- **Work instructions**: Please rewrite the material below as a Markdown table with the columns Row and Line, one numbered row for each line, skipping blank lines. Include every line of the material.

'''

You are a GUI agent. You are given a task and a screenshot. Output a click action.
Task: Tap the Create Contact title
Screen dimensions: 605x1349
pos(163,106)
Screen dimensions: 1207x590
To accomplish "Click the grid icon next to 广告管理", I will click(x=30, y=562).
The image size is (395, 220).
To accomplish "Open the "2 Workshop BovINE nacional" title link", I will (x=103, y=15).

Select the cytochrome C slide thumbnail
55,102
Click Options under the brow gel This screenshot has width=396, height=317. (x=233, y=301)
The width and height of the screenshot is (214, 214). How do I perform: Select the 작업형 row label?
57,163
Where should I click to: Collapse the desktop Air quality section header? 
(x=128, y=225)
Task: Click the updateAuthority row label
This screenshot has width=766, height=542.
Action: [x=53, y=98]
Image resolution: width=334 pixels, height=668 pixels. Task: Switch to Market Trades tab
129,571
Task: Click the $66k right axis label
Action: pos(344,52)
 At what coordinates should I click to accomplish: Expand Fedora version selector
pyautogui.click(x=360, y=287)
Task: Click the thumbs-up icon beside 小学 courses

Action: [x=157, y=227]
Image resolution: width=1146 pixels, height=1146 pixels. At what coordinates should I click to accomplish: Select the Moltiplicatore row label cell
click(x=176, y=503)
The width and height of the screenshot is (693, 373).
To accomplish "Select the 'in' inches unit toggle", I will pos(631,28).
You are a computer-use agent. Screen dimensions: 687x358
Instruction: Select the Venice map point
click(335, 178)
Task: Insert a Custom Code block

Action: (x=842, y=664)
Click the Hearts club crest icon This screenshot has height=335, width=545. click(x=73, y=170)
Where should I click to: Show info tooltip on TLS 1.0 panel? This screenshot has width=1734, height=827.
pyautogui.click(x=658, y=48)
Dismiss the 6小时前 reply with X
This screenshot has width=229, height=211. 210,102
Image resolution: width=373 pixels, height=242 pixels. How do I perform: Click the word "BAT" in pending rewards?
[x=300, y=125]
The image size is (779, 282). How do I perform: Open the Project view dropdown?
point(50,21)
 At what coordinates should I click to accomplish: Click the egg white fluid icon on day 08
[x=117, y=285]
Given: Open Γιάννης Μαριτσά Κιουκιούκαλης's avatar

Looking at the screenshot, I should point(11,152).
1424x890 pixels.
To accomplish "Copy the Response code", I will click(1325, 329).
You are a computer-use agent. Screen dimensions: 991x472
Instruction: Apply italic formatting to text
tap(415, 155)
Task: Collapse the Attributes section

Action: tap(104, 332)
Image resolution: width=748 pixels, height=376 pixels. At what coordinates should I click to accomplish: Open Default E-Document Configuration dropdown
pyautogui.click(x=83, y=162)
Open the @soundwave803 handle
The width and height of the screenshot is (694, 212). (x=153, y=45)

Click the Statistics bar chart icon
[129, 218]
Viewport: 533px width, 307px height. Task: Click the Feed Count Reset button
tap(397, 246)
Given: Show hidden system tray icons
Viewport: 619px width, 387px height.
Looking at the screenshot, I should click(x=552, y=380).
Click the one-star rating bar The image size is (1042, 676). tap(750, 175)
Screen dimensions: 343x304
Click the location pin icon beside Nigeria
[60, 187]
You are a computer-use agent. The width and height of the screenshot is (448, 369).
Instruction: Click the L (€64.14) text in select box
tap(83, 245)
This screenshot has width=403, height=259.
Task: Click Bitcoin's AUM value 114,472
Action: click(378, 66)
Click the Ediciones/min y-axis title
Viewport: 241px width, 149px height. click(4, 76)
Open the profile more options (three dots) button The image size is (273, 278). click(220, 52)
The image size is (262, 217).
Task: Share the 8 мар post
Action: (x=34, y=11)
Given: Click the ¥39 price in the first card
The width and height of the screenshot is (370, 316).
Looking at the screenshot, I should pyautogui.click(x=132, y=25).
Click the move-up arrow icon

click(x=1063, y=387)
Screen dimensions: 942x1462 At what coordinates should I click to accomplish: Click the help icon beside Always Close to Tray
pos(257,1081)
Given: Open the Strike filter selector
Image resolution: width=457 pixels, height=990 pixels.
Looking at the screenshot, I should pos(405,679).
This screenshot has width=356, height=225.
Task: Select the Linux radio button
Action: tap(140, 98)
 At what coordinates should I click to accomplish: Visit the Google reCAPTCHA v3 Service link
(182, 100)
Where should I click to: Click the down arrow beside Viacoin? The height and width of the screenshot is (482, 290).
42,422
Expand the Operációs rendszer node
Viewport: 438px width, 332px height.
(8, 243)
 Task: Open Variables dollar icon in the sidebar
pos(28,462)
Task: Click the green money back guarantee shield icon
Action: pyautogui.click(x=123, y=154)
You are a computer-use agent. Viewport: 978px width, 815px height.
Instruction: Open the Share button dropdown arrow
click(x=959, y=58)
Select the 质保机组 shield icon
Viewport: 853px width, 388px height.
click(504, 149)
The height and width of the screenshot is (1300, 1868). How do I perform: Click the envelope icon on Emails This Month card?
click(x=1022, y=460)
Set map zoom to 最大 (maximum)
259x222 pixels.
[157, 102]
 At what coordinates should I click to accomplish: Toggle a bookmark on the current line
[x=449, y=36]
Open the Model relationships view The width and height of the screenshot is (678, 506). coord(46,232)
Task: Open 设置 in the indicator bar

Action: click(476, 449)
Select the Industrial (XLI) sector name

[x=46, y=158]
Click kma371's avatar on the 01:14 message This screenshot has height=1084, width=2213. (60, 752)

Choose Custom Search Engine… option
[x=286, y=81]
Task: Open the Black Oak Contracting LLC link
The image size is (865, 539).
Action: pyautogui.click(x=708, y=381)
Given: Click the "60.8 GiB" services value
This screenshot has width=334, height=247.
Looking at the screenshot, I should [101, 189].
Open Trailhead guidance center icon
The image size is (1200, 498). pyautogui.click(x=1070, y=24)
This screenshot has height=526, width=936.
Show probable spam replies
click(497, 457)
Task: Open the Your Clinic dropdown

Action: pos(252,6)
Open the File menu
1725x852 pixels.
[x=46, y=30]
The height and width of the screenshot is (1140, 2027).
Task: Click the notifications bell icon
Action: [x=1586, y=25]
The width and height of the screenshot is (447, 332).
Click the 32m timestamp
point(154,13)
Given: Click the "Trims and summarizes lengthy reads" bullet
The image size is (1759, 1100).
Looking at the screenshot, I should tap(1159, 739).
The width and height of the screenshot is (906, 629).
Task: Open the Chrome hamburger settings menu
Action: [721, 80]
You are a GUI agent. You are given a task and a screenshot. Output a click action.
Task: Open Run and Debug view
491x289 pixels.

'''

- **Exercise answer**:
| Row | Line |
|---|---|
| 1 | You are a GUI agent. You are given a task and a screenshot. Output a click action. |
| 2 | Task: Tap the Create Contact title |
| 3 | Screen dimensions: 605x1349 |
| 4 | pos(163,106) |
| 5 | Screen dimensions: 1207x590 |
| 6 | To accomplish "Click the grid icon next to 广告管理", I will click(x=30, y=562). |
| 7 | The image size is (395, 220). |
| 8 | To accomplish "Open the "2 Workshop BovINE nacional" title link", I will (x=103, y=15). |
| 9 | Select the cytochrome C slide thumbnail |
| 10 | 55,102 |
| 11 | Click Options under the brow gel This screenshot has width=396, height=317. (x=233, y=301) |
| 12 | The width and height of the screenshot is (214, 214). How do I perform: Select the 작업형 row label? |
| 13 | 57,163 |
| 14 | Where should I click to: Collapse the desktop Air quality section header?  |
| 15 | (x=128, y=225) |
| 16 | Task: Click the updateAuthority row label |
| 17 | This screenshot has width=766, height=542. |
| 18 | Action: [x=53, y=98] |
| 19 | Image resolution: width=334 pixels, height=668 pixels. Task: Switch to Market Trades tab |
| 20 | 129,571 |
| 21 | Task: Click the $66k right axis label |
| 22 | Action: pos(344,52) |
| 23 |  At what coordinates should I click to accomplish: Expand Fedora version selector |
| 24 | pyautogui.click(x=360, y=287) |
| 25 | Task: Click the thumbs-up icon beside 小学 courses |
| 26 | Action: [x=157, y=227] |
| 27 | Image resolution: width=1146 pixels, height=1146 pixels. At what coordinates should I click to accomplish: Select the Moltiplicatore row label cell |
| 28 | click(x=176, y=503) |
| 29 | The width and height of the screenshot is (693, 373). |
| 30 | To accomplish "Select the 'in' inches unit toggle", I will pos(631,28). |
| 31 | You are a computer-use agent. Screen dimensions: 687x358 |
| 32 | Instruction: Select the Venice map point |
| 33 | click(335, 178) |
| 34 | Task: Insert a Custom Code block |
| 35 | Action: (x=842, y=664) |
| 36 | Click the Hearts club crest icon This screenshot has height=335, width=545. click(x=73, y=170) |
| 37 | Where should I click to: Show info tooltip on TLS 1.0 panel? This screenshot has width=1734, height=827. |
| 38 | pyautogui.click(x=658, y=48) |
| 39 | Dismiss the 6小时前 reply with X |
| 40 | This screenshot has width=229, height=211. 210,102 |
| 41 | Image resolution: width=373 pixels, height=242 pixels. How do I perform: Click the word "BAT" in pending rewards? |
| 42 | [x=300, y=125] |
| 43 | The image size is (779, 282). How do I perform: Open the Project view dropdown? |
| 44 | point(50,21) |
| 45 |  At what coordinates should I click to accomplish: Click the egg white fluid icon on day 08 |
| 46 | [x=117, y=285] |
| 47 | Given: Open Γιάννης Μαριτσά Κιουκιούκαλης's avatar |
| 48 | Looking at the screenshot, I should point(11,152). |
| 49 | 1424x890 pixels. |
| 50 | To accomplish "Copy the Response code", I will click(1325, 329). |
| 51 | You are a computer-use agent. Screen dimensions: 991x472 |
| 52 | Instruction: Apply italic formatting to text |
| 53 | tap(415, 155) |
| 54 | Task: Collapse the Attributes section |
| 55 | Action: tap(104, 332) |
| 56 | Image resolution: width=748 pixels, height=376 pixels. At what coordinates should I click to accomplish: Open Default E-Document Configuration dropdown |
| 57 | pyautogui.click(x=83, y=162) |
| 58 | Open the @soundwave803 handle |
| 59 | The width and height of the screenshot is (694, 212). (x=153, y=45) |
| 60 | Click the Statistics bar chart icon |
| 61 | [129, 218] |
| 62 | Viewport: 533px width, 307px height. Task: Click the Feed Count Reset button |
| 63 | tap(397, 246) |
| 64 | Given: Show hidden system tray icons |
| 65 | Viewport: 619px width, 387px height. |
| 66 | Looking at the screenshot, I should click(x=552, y=380). |
| 67 | Click the one-star rating bar The image size is (1042, 676). tap(750, 175) |
| 68 | Screen dimensions: 343x304 |
| 69 | Click the location pin icon beside Nigeria |
| 70 | [60, 187] |
| 71 | You are a computer-use agent. The width and height of the screenshot is (448, 369). |
| 72 | Instruction: Click the L (€64.14) text in select box |
| 73 | tap(83, 245) |
| 74 | This screenshot has width=403, height=259. |
| 75 | Task: Click Bitcoin's AUM value 114,472 |
| 76 | Action: click(378, 66) |
| 77 | Click the Ediciones/min y-axis title |
| 78 | Viewport: 241px width, 149px height. click(4, 76) |
| 79 | Open the profile more options (three dots) button The image size is (273, 278). click(220, 52) |
| 80 | The image size is (262, 217). |
| 81 | Task: Share the 8 мар post |
| 82 | Action: (x=34, y=11) |
| 83 | Given: Click the ¥39 price in the first card |
| 84 | The width and height of the screenshot is (370, 316). |
| 85 | Looking at the screenshot, I should pyautogui.click(x=132, y=25). |
| 86 | Click the move-up arrow icon |
| 87 | click(x=1063, y=387) |
| 88 | Screen dimensions: 942x1462 At what coordinates should I click to accomplish: Click the help icon beside Always Close to Tray |
| 89 | pos(257,1081) |
| 90 | Given: Open the Strike filter selector |
| 91 | Image resolution: width=457 pixels, height=990 pixels. |
| 92 | Looking at the screenshot, I should pos(405,679). |
| 93 | This screenshot has width=356, height=225. |
| 94 | Task: Select the Linux radio button |
| 95 | Action: tap(140, 98) |
| 96 |  At what coordinates should I click to accomplish: Visit the Google reCAPTCHA v3 Service link |
| 97 | (182, 100) |
| 98 | Where should I click to: Click the down arrow beside Viacoin? The height and width of the screenshot is (482, 290). |
| 99 | 42,422 |
| 100 | Expand the Operációs rendszer node |
| 101 | Viewport: 438px width, 332px height. |
| 102 | (8, 243) |
| 103 |  Task: Open Variables dollar icon in the sidebar |
| 104 | pos(28,462) |
| 105 | Task: Click the green money back guarantee shield icon |
| 106 | Action: pyautogui.click(x=123, y=154) |
| 107 | You are a computer-use agent. Viewport: 978px width, 815px height. |
| 108 | Instruction: Open the Share button dropdown arrow |
| 109 | click(x=959, y=58) |
| 110 | Select the 质保机组 shield icon |
| 111 | Viewport: 853px width, 388px height. |
| 112 | click(504, 149) |
| 113 | The height and width of the screenshot is (1300, 1868). How do I perform: Click the envelope icon on Emails This Month card? |
| 114 | click(x=1022, y=460) |
| 115 | Set map zoom to 最大 (maximum) |
| 116 | 259x222 pixels. |
| 117 | [157, 102] |
| 118 |  At what coordinates should I click to accomplish: Toggle a bookmark on the current line |
| 119 | [x=449, y=36] |
| 120 | Open the Model relationships view The width and height of the screenshot is (678, 506). coord(46,232) |
| 121 | Task: Open 设置 in the indicator bar |
| 122 | Action: click(476, 449) |
| 123 | Select the Industrial (XLI) sector name |
| 124 | [x=46, y=158] |
| 125 | Click kma371's avatar on the 01:14 message This screenshot has height=1084, width=2213. (60, 752) |
| 126 | Choose Custom Search Engine… option |
| 127 | [x=286, y=81] |
| 128 | Task: Open the Black Oak Contracting LLC link |
| 129 | The image size is (865, 539). |
| 130 | Action: pyautogui.click(x=708, y=381) |
| 131 | Given: Click the "60.8 GiB" services value |
| 132 | This screenshot has width=334, height=247. |
| 133 | Looking at the screenshot, I should [101, 189]. |
| 134 | Open Trailhead guidance center icon |
| 135 | The image size is (1200, 498). pyautogui.click(x=1070, y=24) |
| 136 | This screenshot has height=526, width=936. |
| 137 | Show probable spam replies |
| 138 | click(497, 457) |
| 139 | Task: Open the Your Clinic dropdown |
| 140 | Action: pos(252,6) |
| 141 | Open the File menu |
| 142 | 1725x852 pixels. |
| 143 | [x=46, y=30] |
| 144 | The height and width of the screenshot is (1140, 2027). |
| 145 | Task: Click the notifications bell icon |
| 146 | Action: [x=1586, y=25] |
| 147 | The width and height of the screenshot is (447, 332). |
| 148 | Click the 32m timestamp |
| 149 | point(154,13) |
| 150 | Given: Click the "Trims and summarizes lengthy reads" bullet |
| 151 | The image size is (1759, 1100). |
| 152 | Looking at the screenshot, I should tap(1159, 739). |
| 153 | The width and height of the screenshot is (906, 629). |
| 154 | Task: Open the Chrome hamburger settings menu |
| 155 | Action: [721, 80] |
| 156 | You are a GUI agent. You are given a task and a screenshot. Output a click action. |
| 157 | Task: Open Run and Debug view |
| 158 | 491x289 pixels. |